Fruits and vegetables, with the exception of mushrooms, contain negligible amounts. In addition, plant foods contain only vitamin D2 – the less effective, plant-based counterpart to human and animal vitamin D3. Food choices for vegans must therefore be made with particular care.
Vitamin D: These foods are particularly rich!
Vitamin D is also known as the sun vitamin. Rightly so: after all, the body is able to produce it itself from sunlight. So in summer, we can’t avoid going outdoors regularly if we don’t want to risk a vitamin D deficiency.
Those who regularly let the sun shine on their skin also replenish their vitamin D stores. The body draws on these in winter, when sunlight is scarce.
In addition, experts recommend regularly consuming foods with vitamin D – even if the diet only makes a small contribution to meeting requirements. To do this, however, you first need to know: What foods contain vitamin D, and in appreciable amounts?
Cod liver oil used to be considered the vitamin D-rich food par excellence. It is fatty oil extracted from the liver and kidneys of marine animals. In fact, cod liver oil contains a comparatively large amount of the sunshine vitamin. However, it does not taste particularly delicious.
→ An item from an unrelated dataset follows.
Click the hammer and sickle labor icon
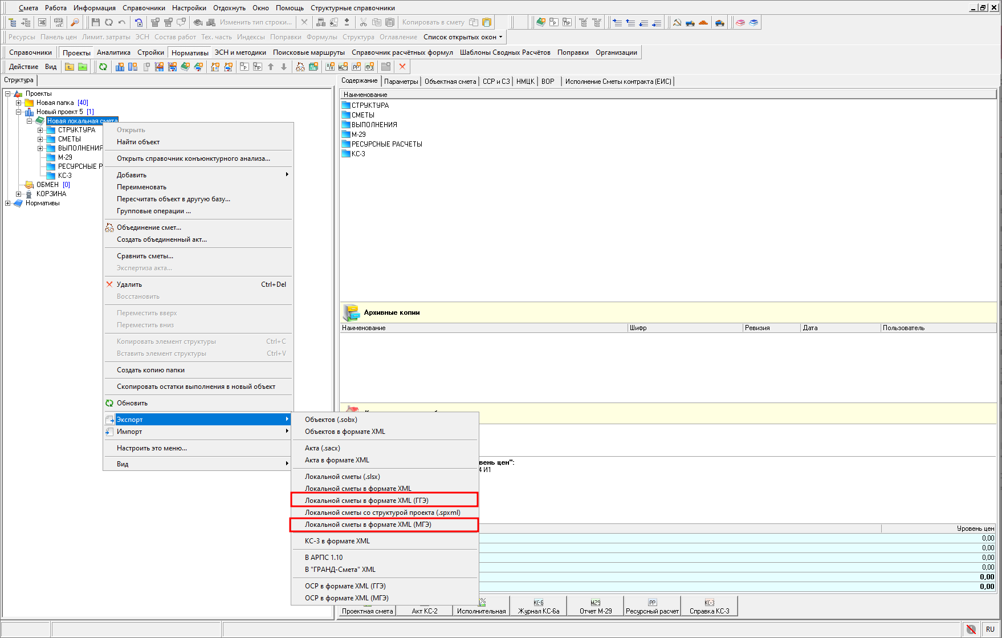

Fortunately, there are alternatives – although not very many. It is mainly animal foods that have a relevant vitamin D supply. But there are also some plant foods with vitamin D:
Vitamin D: storage and processing tips.
Vitamin D is heat stable and is preserved during cooking at temperatures up to 180 degrees Celsius. Fatty vitamin D foods such as fortified margarine or cooking oils are therefore well suited for preparing vitamin D-containing hot dishes.